Date:   9/18/2007 12:10:31 PM ( 18 y ago)
Hits:   2,713
URL:   https://www.curezone.org/forums/fm.asp?i=966576

http://www.usmoldphysician.com/articles/freshfruitandmold.html

[All bolding is from Dr. Schaller]

Eat Your Fruits Fresh
Do Not Pass Down to Your Ancestors

You have purchased some fresh fruit. You expect your family "tribe" will eat it quickly. They do not eat it promptly, and you start to notice some mold on the fruit. What do you do? Make a fruit soup? Use it for preserves? Toss it?

The study below took 251 fruit samples and let them sit at room temperature for a maximum of 14 days. They cleaned the fruit first, to remove any significant mold spores. The article shows that many forms of mold can appear on decaying fruit in 14 days or less. Perhaps after ten days many fruits are better tossed out. I have had a rare mold sensitive patient mention they had a meal that gave them mold-type symptoms. Perhaps this is one cause for this experience.

One mold expert told me he thinks peeling might be one option that might allow you to enjoy your fruit longer.

Mould and yeast flora in fresh berries, grapes and citrus fruits.

Center for Food Safety and Applied Nutrition, Food and Drug Administration, 5100 Paint Branch Parkway, College Park, MD 20740, USA.

Fresh fruits are prone to fungal contamination in the field, during harvest, transport, marketing, and with the consumer. It is important to identify fungal contaminants in fresh fruits because some moulds can grow and produce mycotoxins on these commodities while certain yeasts and moulds can cause infections or allergies. In this study, 251 fresh fruit samples including several varieties of grapes, strawberries, blueberries, raspberries, blackberries, and various citrus fruits were surface-disinfected, incubated at room temperature for up to 14 days without supplemental media, and subsequently examined for mould and yeast growth. The level of contamination (percent of contaminated items/sample) varied depending on the type of fruit.

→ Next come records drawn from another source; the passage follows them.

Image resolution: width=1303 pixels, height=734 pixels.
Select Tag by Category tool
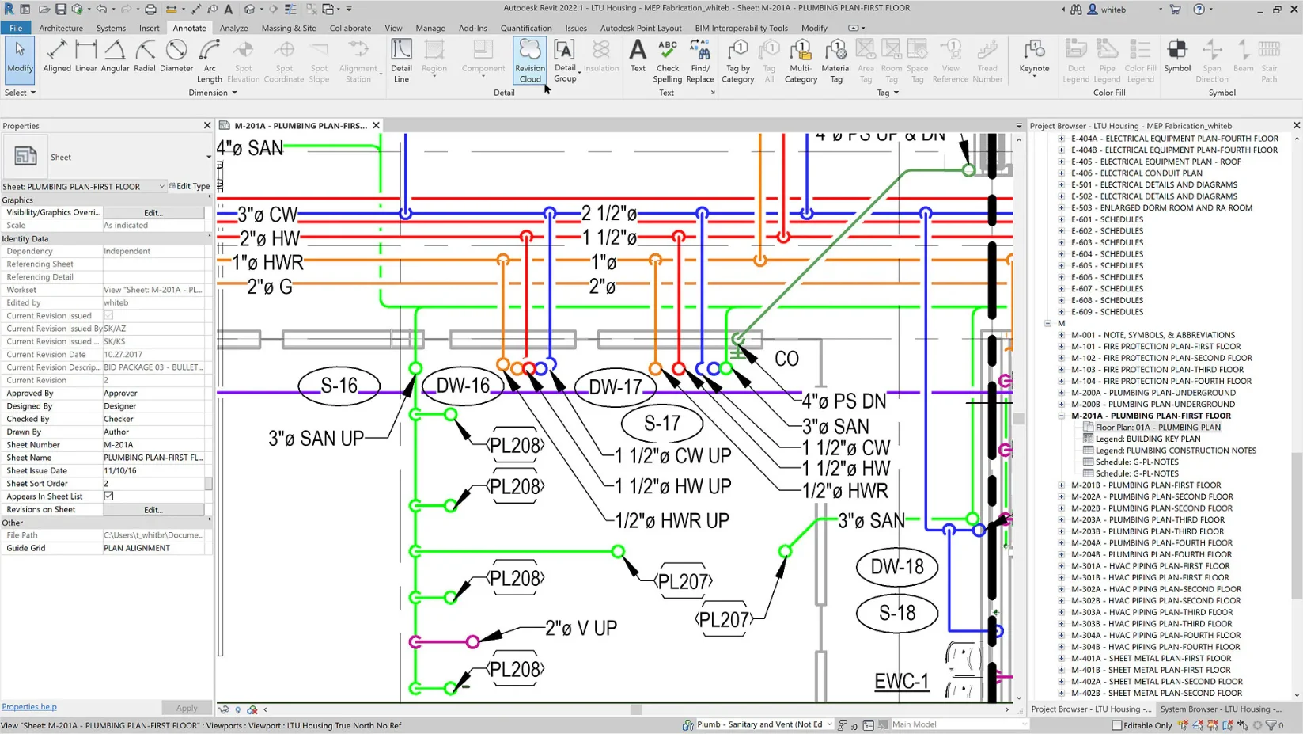coord(737,61)
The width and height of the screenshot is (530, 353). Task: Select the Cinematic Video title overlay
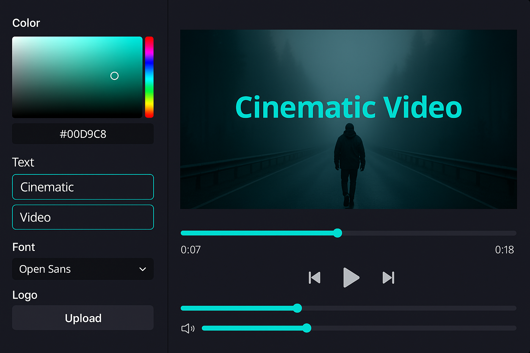coord(349,108)
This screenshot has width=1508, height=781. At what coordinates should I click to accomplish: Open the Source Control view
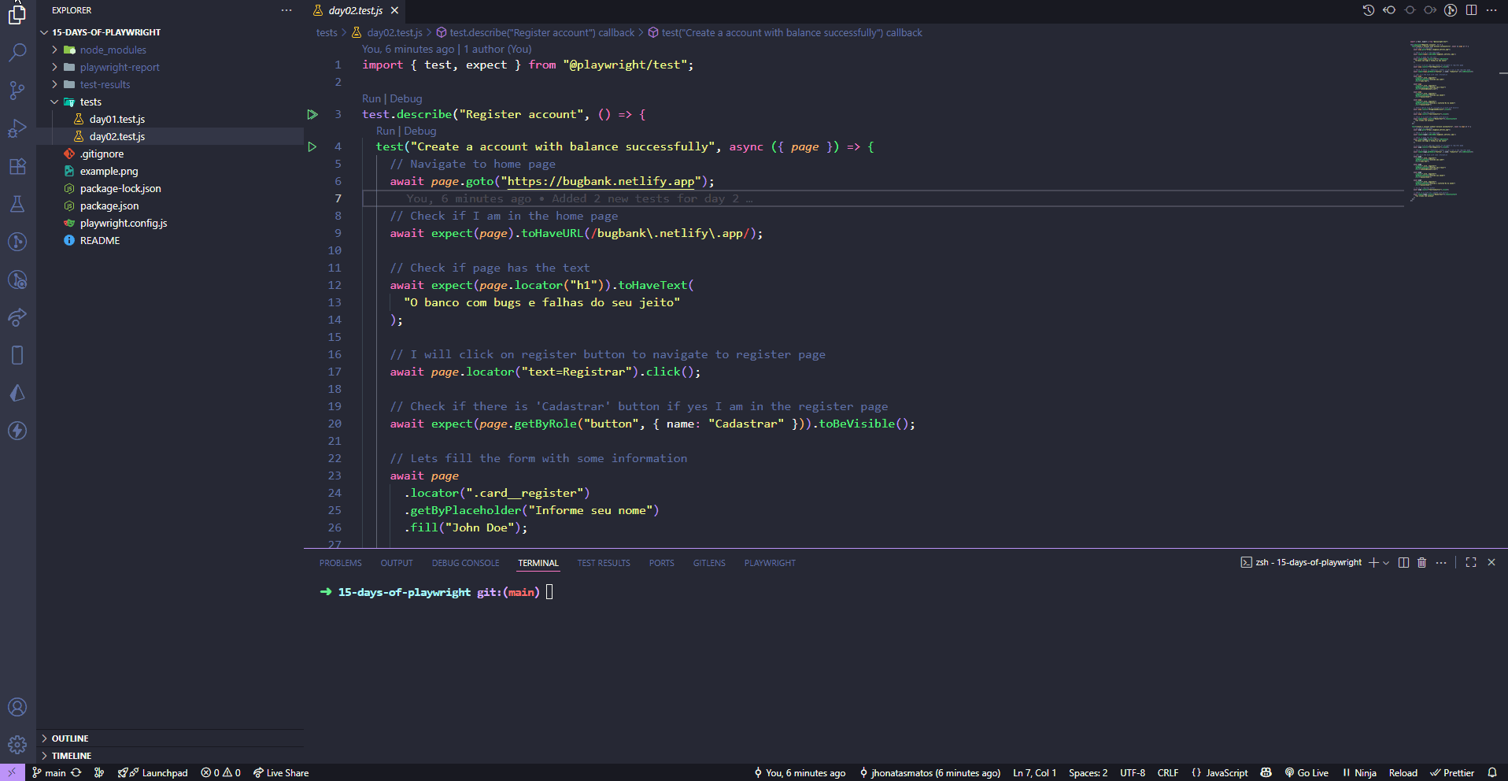(x=17, y=91)
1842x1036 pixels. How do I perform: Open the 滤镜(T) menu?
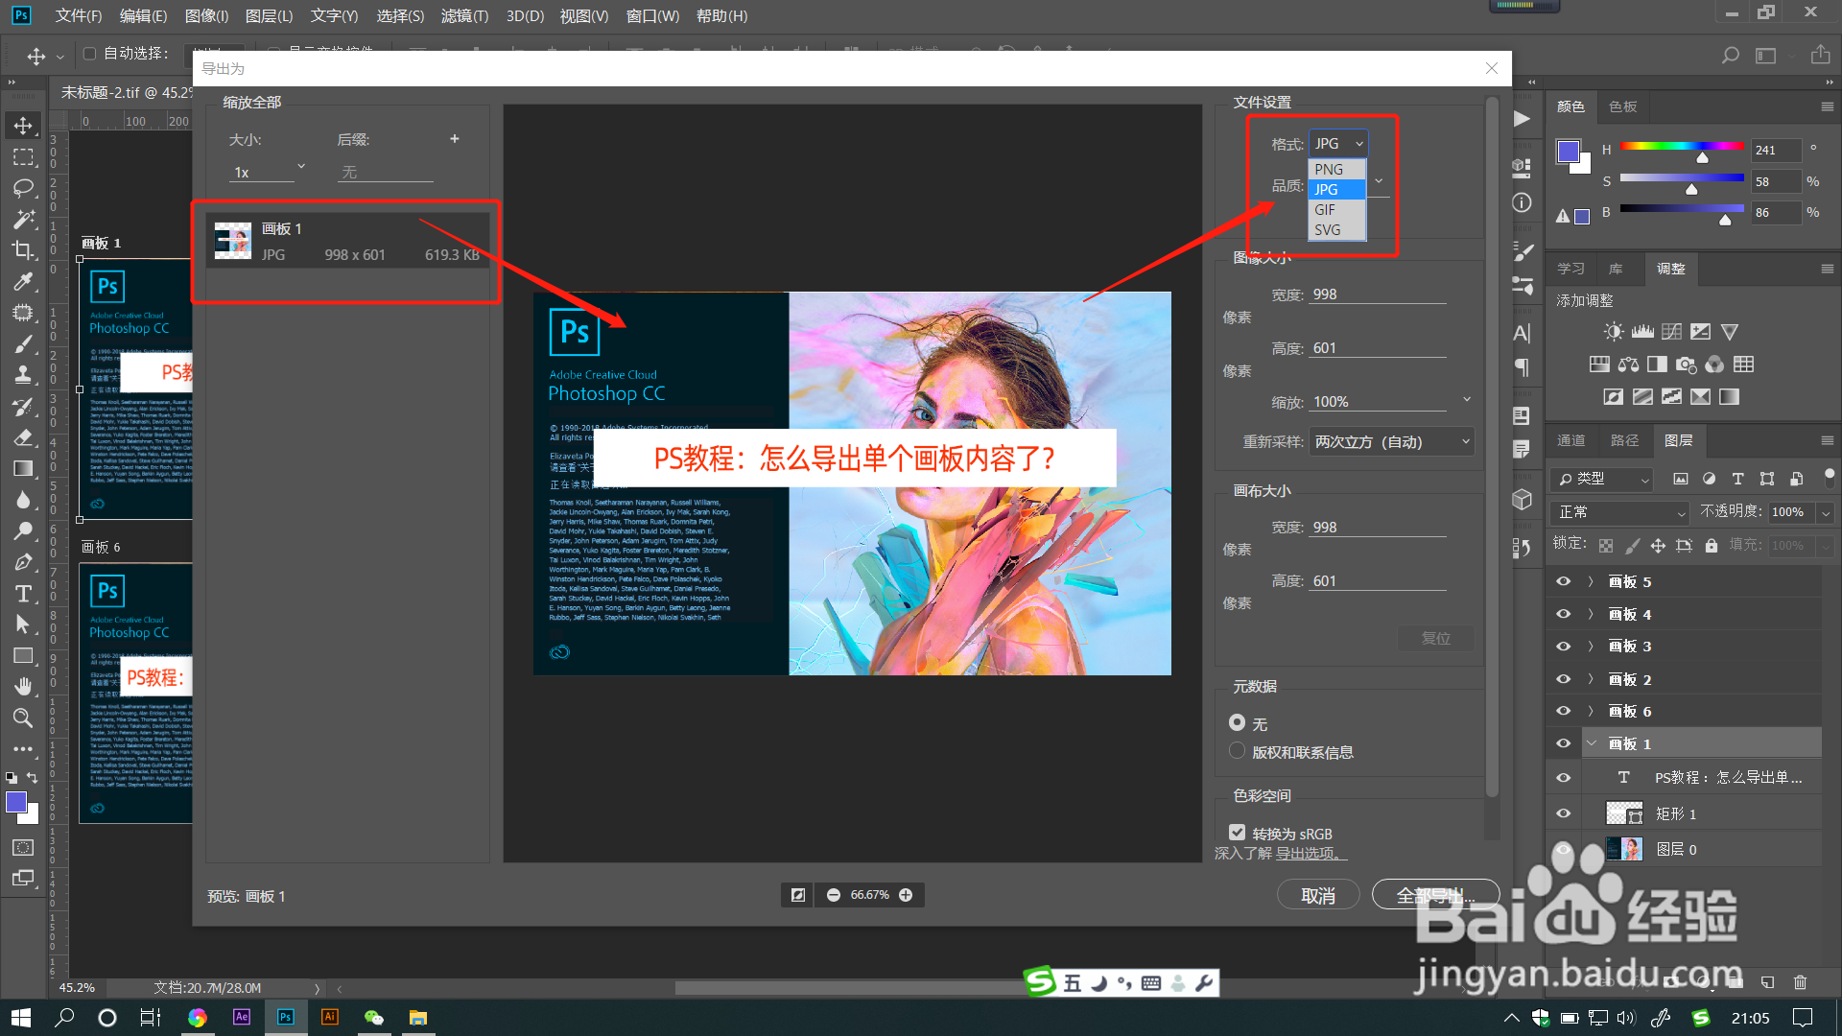click(x=464, y=15)
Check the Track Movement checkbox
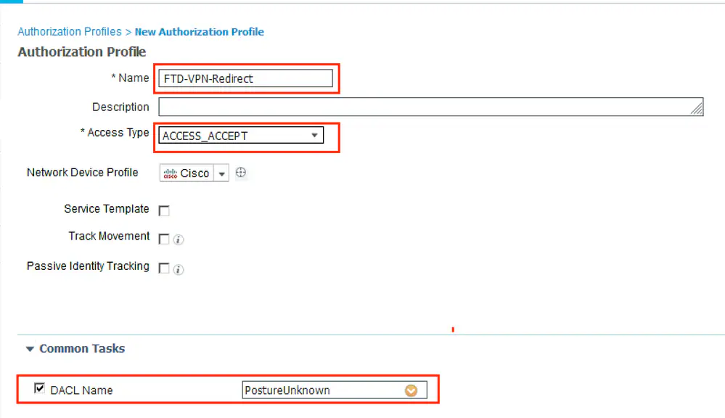 click(x=164, y=239)
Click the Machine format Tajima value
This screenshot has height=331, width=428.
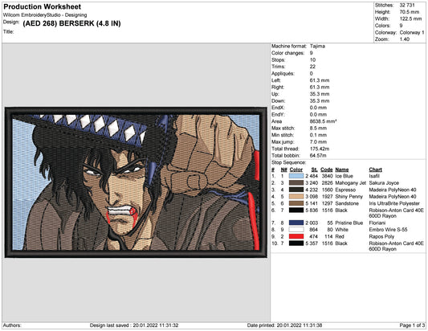point(317,46)
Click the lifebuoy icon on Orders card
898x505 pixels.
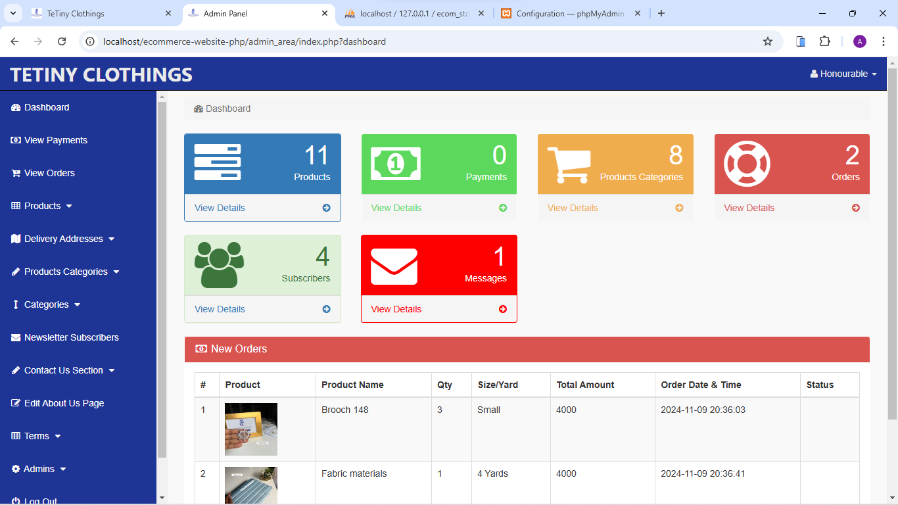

All raspberry and blackberry samples were contaminated at levels ranging from 33% to 100%, whereas 95% of the blueberry samples supported mould growth at levels between 10% and 100% of the tested berries, and 97% of strawberry samples showed fungal growth on 33-100% of tested berries. The most common moulds isolated from these commodities were Botrytis cinerea, Rhizopus (in strawberries), Alternaria, Penicillium, Cladosporium and Fusarium followed by yeasts, Trichoderma and Aureobasidium. Thirty-five percent of the grape samples tested were contaminated and supported fungal growth; the levels of contamination ranged from 9% to 80%. The most common fungi spoiling grapes were Alternaria, B. cinerea and Cladosporium. Eighty-three percent of the citrus fruit samples showed fungal growth at levels ranging from 25% to 100% of tested fruits. The most common fungi in citrus fruits were Alternaria, Cladosporium, Penicillium, Fusarium and yeasts. Less common were Trichoderma, Geotrichum and Rhizopus.